Quando “interpretou” Neo em Matrix, Keanu Horrivis havia sofrido uma lesão no joelho e estava se recuperando de uma operação, o que o impossibilitou de usar muitos chutes nas cenas de luta. E quando vemos o duelo final entre Tiger Chen e Donaka Mark percebemos que esse fato só pode ter sido intervenção divina em prol dos irmãos Waxaxá. Por que, amikinhus… quando Keanu Reeves resolve dar um Roundhouse Kick… Chuck Norris só não chorou, porque… bem…, porque CHUCK NORRIS NÃO CHORA!!!

A cena aproveita o tamanho do Neo pós-aposentadoria em relação à Tiger para tentar mostrar um homem poderoso, assustador e quase indestrutível, tipo o Rugal em The King of Fighters (o jogo, não o filme onde ele se tornou um pigmeu kung fu). Mas essa ideia vai por água abaixo quando Keanu resolve começar a se mover com a suavidade de um tijolo e a leveza de um garrafão de 20 litros. Ele simplesmente NÃO CONVENCE como um adversário superior contra o china testudo que distribuiu porrada o filme inteiro. É, de longe, o momento mais constrangedor do filme e, quiçá, de toda carreira de Keanu Reeves!

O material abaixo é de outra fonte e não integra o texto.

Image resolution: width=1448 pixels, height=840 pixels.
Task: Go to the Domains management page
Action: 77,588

Saudades de Bill e Ted… o único papel bom que este cabide fez a vida toda…

Em suma, tirando essa luta final cagada, Man of Tai Chi não mata, mas também não engorda. Um filme mediano, daqueles pra assistir num dia chuvoso, ou simplesmente preguiçoso, e se entupir de pipoca Karintó e Dolly geladinha.

Nota: 7,5

Ah, vale citar aqui alguns pontos interessantes do filme, mas que não tem envolvimento direto com a trama (só com minha cabeça perturbada mesmo…):

1- Na cena de combate inicial do filme, o vencedor se recusa a matar seu adversário. É quando uma sinistra figura, trajando um paletó cinza e uma máscara negra, entra e quebra o pescoço do derrotado. Era para ser um cara misterioso, mas ninguém consegue ser misterioso quando se tem os pés pra dentro, os ombros pra trás e anda feito um adolescente retardado da Califórnia. Parabéns, senhor Reeves! O senho é quase um ninja!

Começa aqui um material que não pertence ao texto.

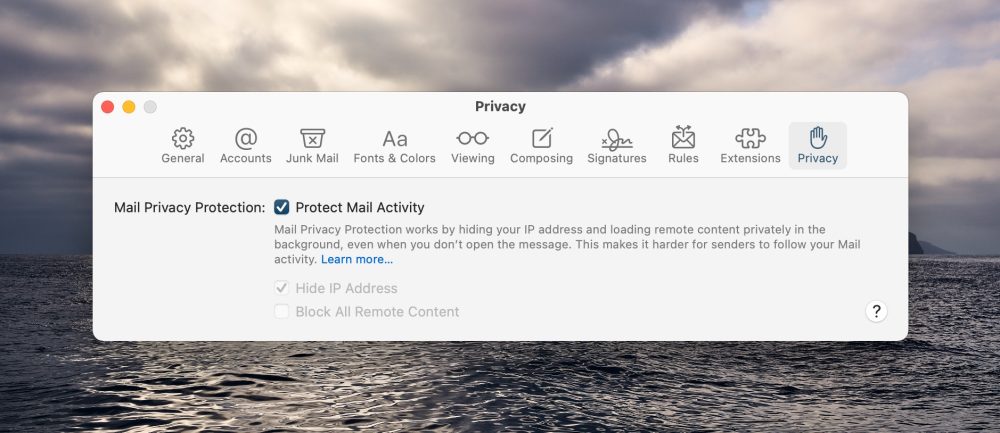Uncheck the Protect Mail Activity checkbox
Image resolution: width=1000 pixels, height=433 pixels.
click(281, 207)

2- O ator Tiger Hu Chen (sim, esse é o nome dele também na vida real) lembra, em muitos momentos, Keanu Reeves nos tempos de Bill e Ted, só que com uma testa que dá pra colocar um anúncio nela. Aliás, Tiger era dublê no filme Matrix (ele pode ser visto na cena da luta no hall em Matrix: Reloaded) e começou a estudar atuação desde então, já que os planos para realizar esse longa advinham desde dessa época.

3- Em uma das lutas no campeonato tradicional de artes marciais do filme, Tiger enfrenta um cosplay do Xororó!

4- Keanu Reeves interpreta um homem frio, calculista e que não demonstra nenhuma emoção. O primeiro papel onde ele se encaixa perfeitamente e, mesmo assim, ele ainda falha em alguns momentos…

E po… po… po… por hoje é… é… é… só pe… pe… pe… pessoal!